Benjamin Cowie-Haskell describes a Sherwood Forest that Robin of Loxley could never have imagined.

"It's a really incredible place," says Mr. Haskell, an official with the National Oceanic and Atmospheric Administration's National Oceans Service. "In some areas, it's just coral as far as the eye can see." With some corals boasting mushroom-like caps thought to be up to 400 years old, "it's like an old-growth forest out there."

Sherwood Forest springs from the floor of the Tortugas Ecological Reserve - 151 square nautical miles of crystalline water brush-stroked with the brilliant hues of tropical fish and lush coral, just off the continental shelf. Formed July 1 near the Dry Tortugas National Park some 80 miles west of Key West, Fla., the reserve's two sections combine to form the nation's largest

permanent marine reserve, officials say.

The reserve, which Haskell helped establish, has become a poster child for a broader, controversial effort to dot the US coastlines with marine protected areas (MPAs). Their purposes range from protecting sensitive marine habitats such as the Tortugas Ecological Reserve to preserving cultural sites, such as the Monitor National Marine Sanctuary off Cape Hatteras, N.C., the final resting place of the Civil War ironclad USS Monitor.

Overall, proponents say, the push for MPAs represents a broadening recognition among ecologists and biologists that efforts to protect single species - long the approach of many fisheries managers - are likely to fail unless the ecosystem that supports them is protected as well.

"How much can we take out of the ocean and still maintain a healthy fishery and ecosystem?

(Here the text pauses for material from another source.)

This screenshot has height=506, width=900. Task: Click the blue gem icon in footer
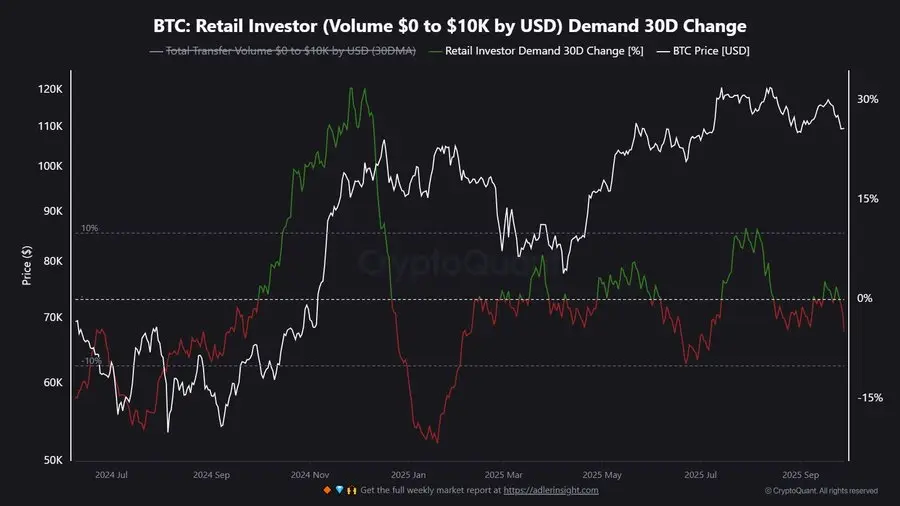coord(339,490)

That's the real experiment," says Jim Bohnsack, a marine biologist with NOAA's Southeast Fisheries Science Center in Miami. "The most important part of science is having a control.... Marine reserves are our control."

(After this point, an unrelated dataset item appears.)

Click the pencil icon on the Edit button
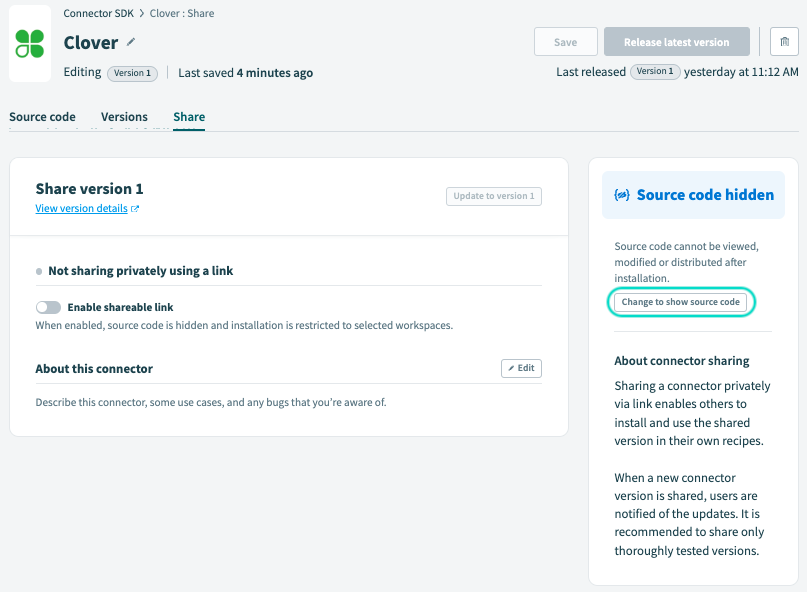Image resolution: width=807 pixels, height=592 pixels. coord(512,367)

The MPA effort stems from an order of President Clinton, directing NOAA to catalog existing marine reserves and determine whether to expand existing sites or designate new ones.

An 800-year-old idea

For all the trappings of 21st-century marine science, the notion of conserving fish habitats stretches back at least 800 years, notes Michael Fogarty, a researcher at the NOAA's Northeast Fisheries Science Center.

As early as 1366, the House of Commons in Britain banned dredging in certain areas to protect aquatic plants, oysters, mussels, and fish. "[This is] what we would recognize today as an ecosystems approach," he said during a symposium on MPAs at the Woods Hole Oceanographic Institution last week.

But when British scientist Thomas Huxley pronounced coastal fisheries inexhaustible in 1884, "that set the stage for the general perception that the seas are inexhaustible," Dr. Fogarty says.

Ironically, scientists conducted experiments a year later in Scotland's Firth of Forth to test Huxley's notion. They found that overharvesting could occur and had serious effects on local ecosystems. But they had a hard time outshouting Huxley.

These days, evidence that the sea does not represent an inexhaustible food bank is mounting. According to the UN Food and Agricultural Organization, 60 percent of known fishing stocks need "urgent" management to prevent them from collapsing.

In July, a team of marine scientists from the Scripps Institution of Oceanography in La Jolla, Calif., reported the results of a study to track the evolution of aquatic habitats in coastal areas around the world.

Noting that "historical abundances of consumer species were fantastically large in comparison with recent observations," the team concluded that overfishing has played a greater role in the collapse of coastal ecosystems than any other human influence. Their work appeared in the July 27 issue of the journal Science.

For the US alone, 46 percent of the nation's fisheries are deemed unhealthy, says Roger Griffis, with NOAA's newly established MPA Center. In the face of such numbers, as well as other environmental changes and demands stemming from population growth, "the question is: How are we going to zone our ocean resources?" he says.